Appartamento 7A
Appartamento 7A (2024) USA di Natalie Erika James
Una ballerina in difficoltà viene coinvolta in oscure macchinazioni da una strana coppia che le promette la fama. Dopo aver accettato la loro ospitalità, comincia ad avere strani incubi che la angosciano e turbano.
“Appartamento 7A” tenta di rievocare l’atmosfera sinistra del classico Rosemary’s Baby, ma senza l’originalità o la tensione necessarie per rendergli davvero giustizia. La regia di Natalie Erika James sembra bloccata dal peso dell’opera a cui si ispira, senza riuscire a costruire un’identità propria. L’ambientazione, che avrebbe potuto creare un senso di claustrofobia e inquietudine, appare invece generica, priva del carattere che il genere richiederebbe.

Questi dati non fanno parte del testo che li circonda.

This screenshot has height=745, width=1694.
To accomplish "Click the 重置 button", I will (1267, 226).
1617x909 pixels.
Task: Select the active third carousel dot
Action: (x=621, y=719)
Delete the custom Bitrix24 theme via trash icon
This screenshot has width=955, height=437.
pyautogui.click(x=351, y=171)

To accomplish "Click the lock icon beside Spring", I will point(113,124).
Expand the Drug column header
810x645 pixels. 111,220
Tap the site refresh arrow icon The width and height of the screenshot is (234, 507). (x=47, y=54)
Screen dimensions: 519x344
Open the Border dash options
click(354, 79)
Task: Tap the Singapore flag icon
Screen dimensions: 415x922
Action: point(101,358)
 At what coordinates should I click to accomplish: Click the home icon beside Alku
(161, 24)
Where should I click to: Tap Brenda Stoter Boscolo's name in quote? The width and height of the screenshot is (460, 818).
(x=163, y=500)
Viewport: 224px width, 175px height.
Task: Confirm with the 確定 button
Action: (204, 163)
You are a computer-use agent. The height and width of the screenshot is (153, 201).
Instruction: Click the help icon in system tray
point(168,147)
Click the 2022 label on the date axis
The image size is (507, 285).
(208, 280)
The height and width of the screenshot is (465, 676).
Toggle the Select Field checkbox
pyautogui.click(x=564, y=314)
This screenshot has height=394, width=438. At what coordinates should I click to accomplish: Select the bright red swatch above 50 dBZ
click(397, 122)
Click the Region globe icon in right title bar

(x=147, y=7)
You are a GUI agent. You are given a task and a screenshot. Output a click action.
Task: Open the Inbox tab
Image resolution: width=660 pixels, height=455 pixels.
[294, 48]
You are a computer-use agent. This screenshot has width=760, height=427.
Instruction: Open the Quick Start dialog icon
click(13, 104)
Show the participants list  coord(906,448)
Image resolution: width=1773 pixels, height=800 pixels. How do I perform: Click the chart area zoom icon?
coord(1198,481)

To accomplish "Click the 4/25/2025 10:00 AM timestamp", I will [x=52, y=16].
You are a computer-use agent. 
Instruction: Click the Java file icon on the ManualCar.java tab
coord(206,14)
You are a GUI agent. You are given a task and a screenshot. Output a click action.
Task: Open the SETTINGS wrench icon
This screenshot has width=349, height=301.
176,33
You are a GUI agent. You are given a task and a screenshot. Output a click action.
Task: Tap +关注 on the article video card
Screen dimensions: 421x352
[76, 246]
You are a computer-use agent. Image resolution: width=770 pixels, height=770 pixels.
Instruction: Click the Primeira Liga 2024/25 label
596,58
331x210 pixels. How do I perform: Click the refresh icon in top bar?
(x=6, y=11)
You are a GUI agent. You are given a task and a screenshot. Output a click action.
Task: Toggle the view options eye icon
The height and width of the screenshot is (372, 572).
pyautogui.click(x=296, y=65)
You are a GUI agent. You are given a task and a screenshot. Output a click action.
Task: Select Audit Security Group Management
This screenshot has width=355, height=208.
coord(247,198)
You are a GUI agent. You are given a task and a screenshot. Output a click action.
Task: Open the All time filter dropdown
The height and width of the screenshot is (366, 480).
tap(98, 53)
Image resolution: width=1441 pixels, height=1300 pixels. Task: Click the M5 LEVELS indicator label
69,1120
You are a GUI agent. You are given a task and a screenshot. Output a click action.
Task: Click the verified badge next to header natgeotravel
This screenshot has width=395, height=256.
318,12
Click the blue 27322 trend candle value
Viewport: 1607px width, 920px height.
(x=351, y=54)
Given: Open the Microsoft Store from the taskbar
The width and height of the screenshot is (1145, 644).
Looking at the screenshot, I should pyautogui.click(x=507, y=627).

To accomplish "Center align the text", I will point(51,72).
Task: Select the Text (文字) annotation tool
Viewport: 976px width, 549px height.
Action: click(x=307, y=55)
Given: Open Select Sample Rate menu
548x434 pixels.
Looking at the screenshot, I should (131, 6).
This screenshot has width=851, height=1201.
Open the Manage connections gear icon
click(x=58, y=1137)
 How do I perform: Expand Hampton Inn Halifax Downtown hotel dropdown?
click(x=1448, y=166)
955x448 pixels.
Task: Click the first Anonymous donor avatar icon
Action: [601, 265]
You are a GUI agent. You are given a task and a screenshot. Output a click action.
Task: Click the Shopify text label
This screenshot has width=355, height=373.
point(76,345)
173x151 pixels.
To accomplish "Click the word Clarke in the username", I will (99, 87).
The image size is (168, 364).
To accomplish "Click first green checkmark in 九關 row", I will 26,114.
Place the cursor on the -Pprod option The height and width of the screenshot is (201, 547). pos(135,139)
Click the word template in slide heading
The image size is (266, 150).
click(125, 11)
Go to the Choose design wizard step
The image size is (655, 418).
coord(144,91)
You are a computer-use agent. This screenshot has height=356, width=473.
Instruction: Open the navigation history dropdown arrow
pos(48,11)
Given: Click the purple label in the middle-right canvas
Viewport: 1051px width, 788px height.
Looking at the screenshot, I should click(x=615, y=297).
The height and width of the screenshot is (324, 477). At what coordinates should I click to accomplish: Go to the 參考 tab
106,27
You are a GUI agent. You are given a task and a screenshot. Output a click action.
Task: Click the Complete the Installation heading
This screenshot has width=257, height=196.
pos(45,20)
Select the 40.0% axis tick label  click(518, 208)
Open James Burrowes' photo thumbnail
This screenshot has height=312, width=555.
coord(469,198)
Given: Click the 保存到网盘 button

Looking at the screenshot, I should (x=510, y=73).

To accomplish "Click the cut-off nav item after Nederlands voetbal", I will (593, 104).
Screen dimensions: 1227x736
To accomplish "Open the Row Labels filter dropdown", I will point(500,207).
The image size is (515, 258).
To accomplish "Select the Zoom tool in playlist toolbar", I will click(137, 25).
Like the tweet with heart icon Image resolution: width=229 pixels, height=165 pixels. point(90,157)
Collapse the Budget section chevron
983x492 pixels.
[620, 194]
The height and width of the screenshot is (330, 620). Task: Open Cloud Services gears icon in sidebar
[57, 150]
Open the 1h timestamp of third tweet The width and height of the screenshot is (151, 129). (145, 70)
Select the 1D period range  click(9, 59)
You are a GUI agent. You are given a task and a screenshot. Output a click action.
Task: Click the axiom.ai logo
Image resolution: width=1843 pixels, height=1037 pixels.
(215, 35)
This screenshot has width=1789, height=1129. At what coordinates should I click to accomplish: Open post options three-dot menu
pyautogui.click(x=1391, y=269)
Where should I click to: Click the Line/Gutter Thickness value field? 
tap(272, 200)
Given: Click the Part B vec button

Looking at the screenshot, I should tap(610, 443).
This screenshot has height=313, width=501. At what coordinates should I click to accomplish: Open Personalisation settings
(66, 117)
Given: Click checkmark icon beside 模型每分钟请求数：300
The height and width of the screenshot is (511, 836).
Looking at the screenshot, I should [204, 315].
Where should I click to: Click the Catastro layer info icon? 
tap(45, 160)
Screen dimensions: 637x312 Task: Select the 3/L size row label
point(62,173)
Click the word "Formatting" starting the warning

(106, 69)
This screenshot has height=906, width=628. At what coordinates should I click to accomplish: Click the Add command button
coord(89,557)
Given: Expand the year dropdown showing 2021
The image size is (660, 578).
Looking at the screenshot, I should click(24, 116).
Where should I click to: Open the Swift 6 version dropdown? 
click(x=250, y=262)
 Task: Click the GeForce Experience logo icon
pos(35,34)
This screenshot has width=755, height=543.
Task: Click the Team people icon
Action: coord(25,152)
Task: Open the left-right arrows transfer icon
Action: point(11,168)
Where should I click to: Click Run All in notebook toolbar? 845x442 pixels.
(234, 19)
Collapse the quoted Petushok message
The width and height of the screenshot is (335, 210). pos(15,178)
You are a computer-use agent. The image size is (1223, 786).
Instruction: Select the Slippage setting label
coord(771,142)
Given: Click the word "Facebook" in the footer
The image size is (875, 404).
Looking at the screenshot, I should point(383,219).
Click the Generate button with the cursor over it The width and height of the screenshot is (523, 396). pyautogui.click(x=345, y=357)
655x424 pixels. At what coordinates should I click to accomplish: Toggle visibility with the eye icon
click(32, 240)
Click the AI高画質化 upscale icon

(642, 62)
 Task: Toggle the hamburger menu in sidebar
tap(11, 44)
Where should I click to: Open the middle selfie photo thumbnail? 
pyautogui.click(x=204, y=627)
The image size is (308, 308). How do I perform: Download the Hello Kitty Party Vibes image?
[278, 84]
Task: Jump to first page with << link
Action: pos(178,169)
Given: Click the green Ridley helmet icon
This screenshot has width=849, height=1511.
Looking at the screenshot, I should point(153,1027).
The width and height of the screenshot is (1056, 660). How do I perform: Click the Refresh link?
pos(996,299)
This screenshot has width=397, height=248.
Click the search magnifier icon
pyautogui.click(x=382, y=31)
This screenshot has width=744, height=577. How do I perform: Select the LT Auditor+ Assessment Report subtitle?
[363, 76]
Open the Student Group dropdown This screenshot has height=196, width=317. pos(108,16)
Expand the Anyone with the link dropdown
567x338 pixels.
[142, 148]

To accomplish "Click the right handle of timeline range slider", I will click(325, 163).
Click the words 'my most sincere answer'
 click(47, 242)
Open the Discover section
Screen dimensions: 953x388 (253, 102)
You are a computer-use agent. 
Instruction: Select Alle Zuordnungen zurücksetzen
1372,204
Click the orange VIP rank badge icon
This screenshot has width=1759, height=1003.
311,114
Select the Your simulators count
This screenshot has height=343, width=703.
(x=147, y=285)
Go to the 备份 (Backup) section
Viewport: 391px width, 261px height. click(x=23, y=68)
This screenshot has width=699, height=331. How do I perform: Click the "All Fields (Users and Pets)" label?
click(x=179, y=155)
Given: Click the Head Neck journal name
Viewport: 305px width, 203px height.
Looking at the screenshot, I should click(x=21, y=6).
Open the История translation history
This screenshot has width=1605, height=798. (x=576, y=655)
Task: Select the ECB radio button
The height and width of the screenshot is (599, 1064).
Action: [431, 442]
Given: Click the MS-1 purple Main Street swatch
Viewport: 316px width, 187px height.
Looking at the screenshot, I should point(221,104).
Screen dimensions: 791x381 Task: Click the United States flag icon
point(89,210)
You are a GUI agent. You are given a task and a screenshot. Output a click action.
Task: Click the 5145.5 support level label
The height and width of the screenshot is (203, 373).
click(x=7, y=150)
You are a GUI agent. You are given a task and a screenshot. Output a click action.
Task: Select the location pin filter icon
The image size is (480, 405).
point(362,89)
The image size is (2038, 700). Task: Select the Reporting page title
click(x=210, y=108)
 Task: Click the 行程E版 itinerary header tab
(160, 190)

La trama, pur con qualche spunto interessante, resta prevedibile e superficiale, offrendo pochi momenti di vero coinvolgimento emotivo. In questo contesto, neanche l’interpretazione di Julia Garner riesce a dare slancio al film, limitandosi a una buona ma non memorabile performance. Appartamento 7a è un’opera che manca di tensione e non riesce a lasciare il segno, rivelandosi una visione passabile, ma priva di grande ispirazione.